Traditionally, to save on storage space security cameras take pictures at very low framerates–say 1-5fps (I don’t know if this is still the case). This is probably too slow for the linearized approximation above, and it also means that you might only have a few frames of data to average instead of dozens or hundreds.

There are some quite impressive routines out there to perform something called deconvolution - that is, reversing some of the apparent loss of detail in out-of-focus images (if you assume that points of light have been blurred out into gaussian circles, for example, you can reverse the effect. Sometimes it introduces artifacts into the deconvoluted image, but the results can actually be pretty impressive.

One program I know of that is able to do this is called ‘Image Analyzer’ - I think it’s freeware (or at least the version I have is), but I can’t find any current links for it.

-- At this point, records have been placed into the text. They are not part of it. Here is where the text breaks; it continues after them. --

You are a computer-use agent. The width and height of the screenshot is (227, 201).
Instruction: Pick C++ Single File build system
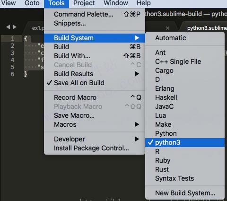point(185,61)
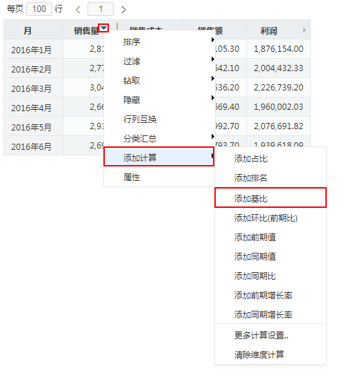This screenshot has width=344, height=375.
Task: Choose 添加占比 in the submenu
Action: pos(270,159)
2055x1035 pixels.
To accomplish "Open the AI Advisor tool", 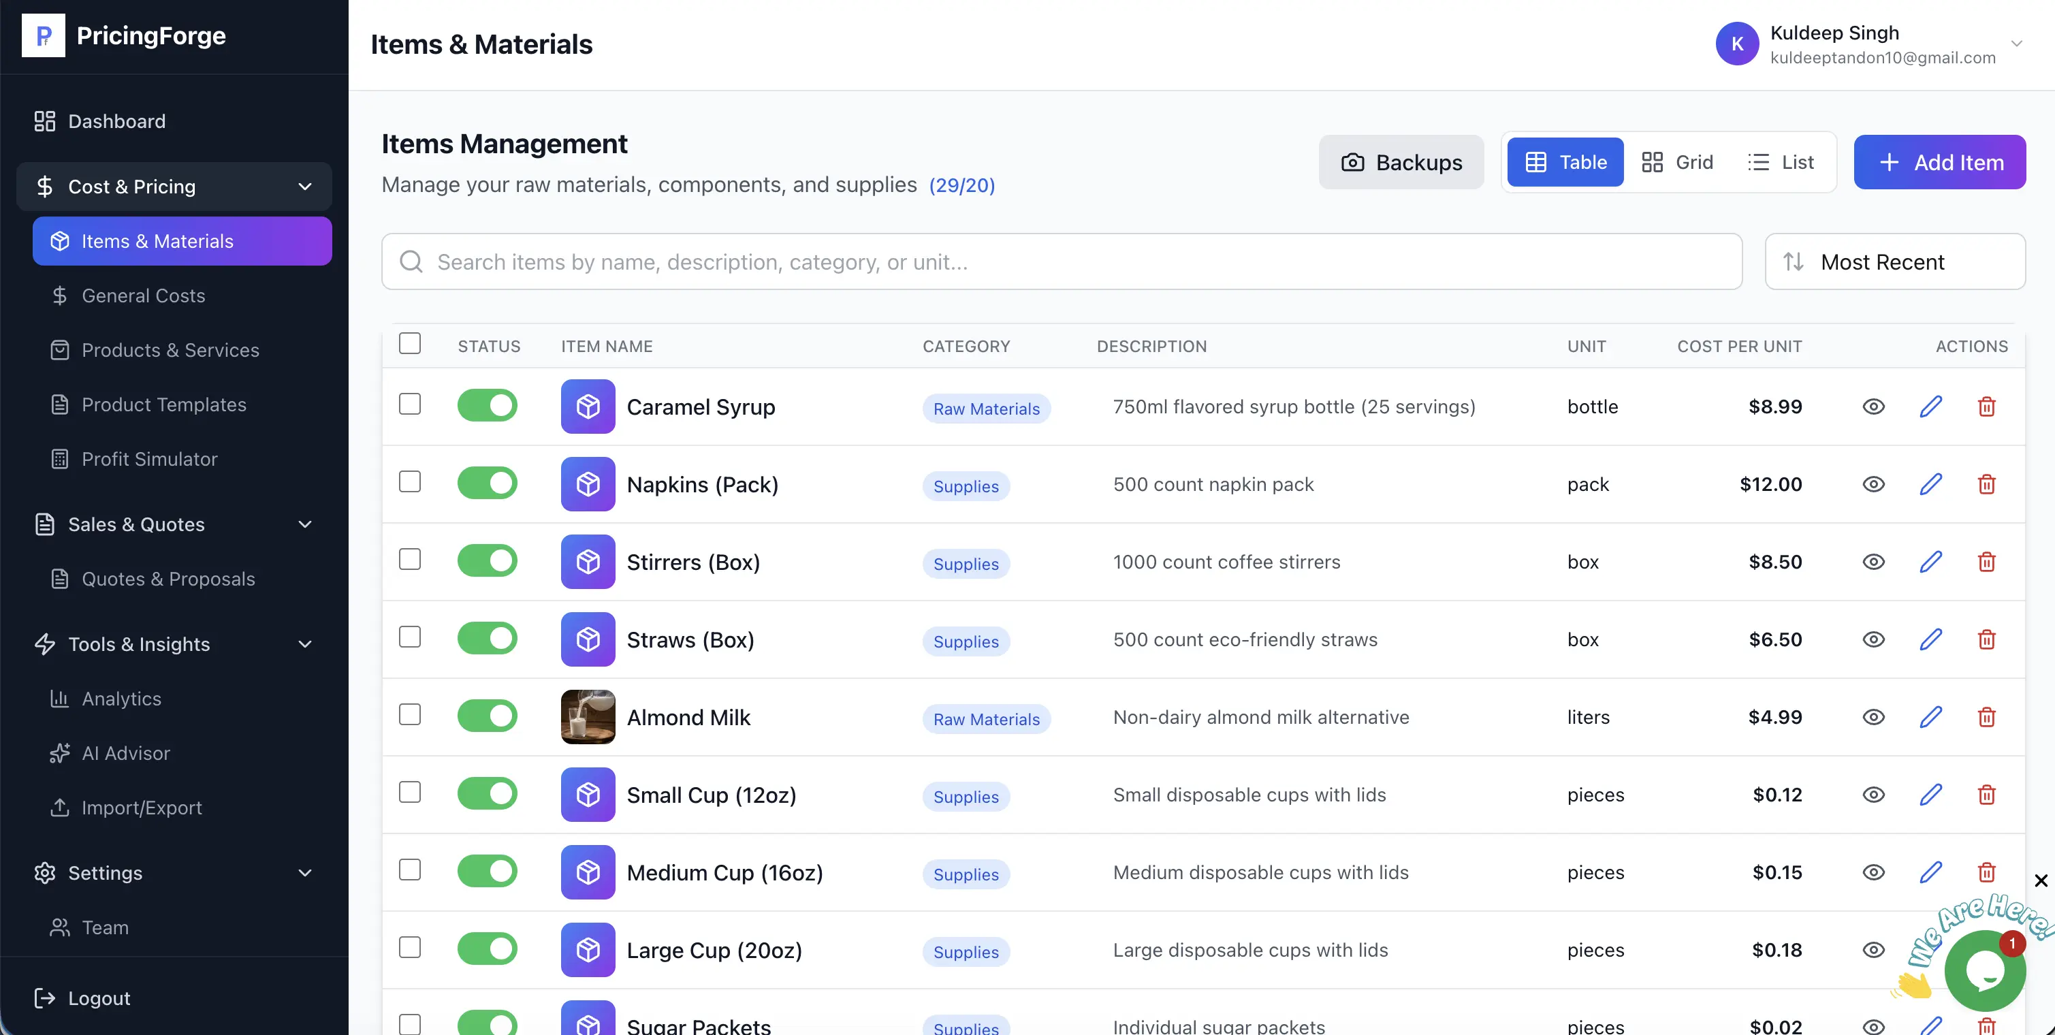I will point(125,753).
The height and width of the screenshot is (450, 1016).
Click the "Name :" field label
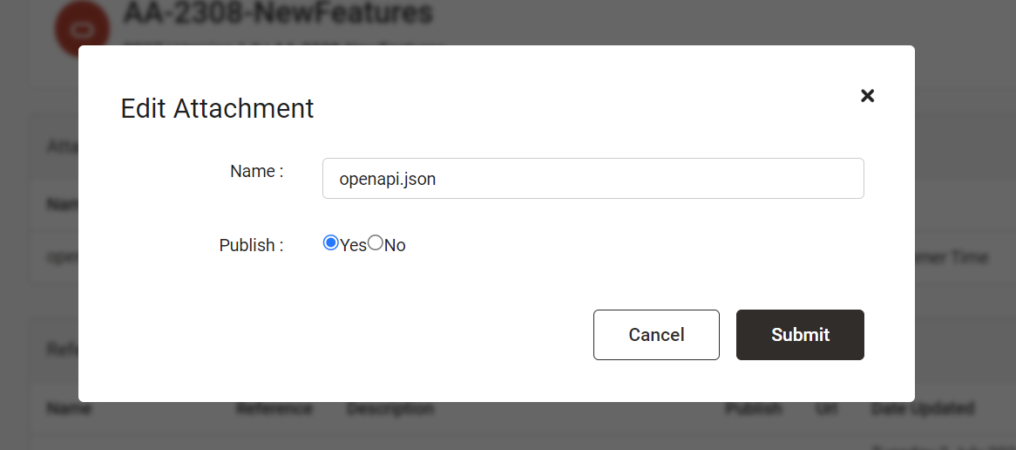tap(256, 171)
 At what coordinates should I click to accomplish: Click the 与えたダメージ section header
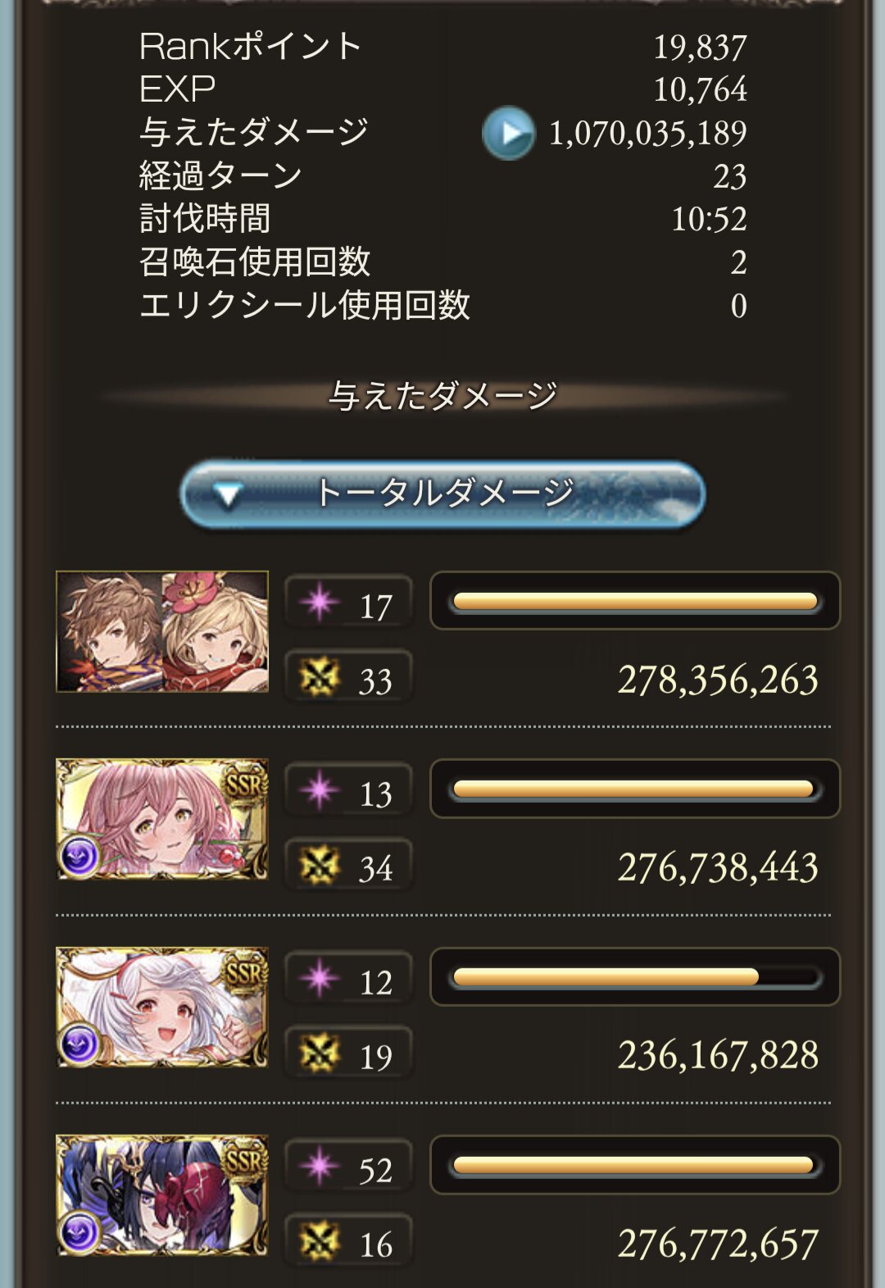(x=443, y=397)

Another way to do it is to superimpose successive frames of a moving image - if the subject is moving slightly, but not spinning or anything, you can infer a lot of detail from interpolating pixels in a successive set of images, because any given piece of detail will cross a pixel boundary at some point.

It’s still nothing like the bullshit ‘enhance’ you see on CSI and the like.

true, but I was thinking of a more modelling type approach, where a program would recognise the head and main features eyes nose etc (perhaps given a bit of human prompting), construct a crude 3-D model and refine it further with each frame. I am sure with even 8 grainy frames a much better picture of the suspect would emerge.

That’s basically what the paper linked to above was doing.

As for deconvolution, it’s a well-posed problem iff the point-spread function is known, and the image has infinite dynamic range, and there’s no noise. None of these conditions is ever true in practice, so deconvolution is sharply limited (or rather, blurrily limited). You can sometimes deduce some things from a priori knowledge of the nature of the image: For instance, in an astronomical photo, you can find a blurred image of a background star, and assume that the image of the star is the point-spread function. But ultimately, the reconstruction each pixel of the image will depend on very small changes in the values of nearby pixels, and the small changes involved might be smaller than the count resolution of those pixels, or of other noise sources.

Sure, it can be done, but it’s harder. Even with only three parameters in your linear transformation, that’s a huge increase in the size of your parameter space. I would be a lot more impressed with the results of that paper if they had done it, as would be necessary for most real-world applications, rather than avoiding the issue by using flat photos.

Sure, it’s harder. There may be as many as six parameters to estimate rather than two, and you might only be able to assume that the transformation is approximately linear in 8x8 blocks rather than the whole 320x240 image… but 8*8 is still 64, which is a lot bigger than 6. Video at ~30fps, even at low resolution, has an absurd amount of information. Using all of that information well is a hard problem.

Here is one result on this sort of segmented superresolution.

Have all super-resolution techniques assumed that only the camera is moving? (ie, the entire scene has a single, uniform translation)? You surely need a technique that deduces then compensates for local transformations, and that would fix both 3d rotation and just simple objects-moving-in-different-directions. Seems kind of a basic necessity to me and not too difficult (MPEG standards already do this analysis to some extent*).

*They actually only count translations (and of groups of 4x4 up to 16x16 pixels). This is computationally cheap these days. They don’t try to deduce rotation and scaling. However, reducing everything to translations seems pretty sufficient for high fps video.

EDIT: I think this was what Omphaloskeptic was saying, but the paper he linked to I think talked about something else.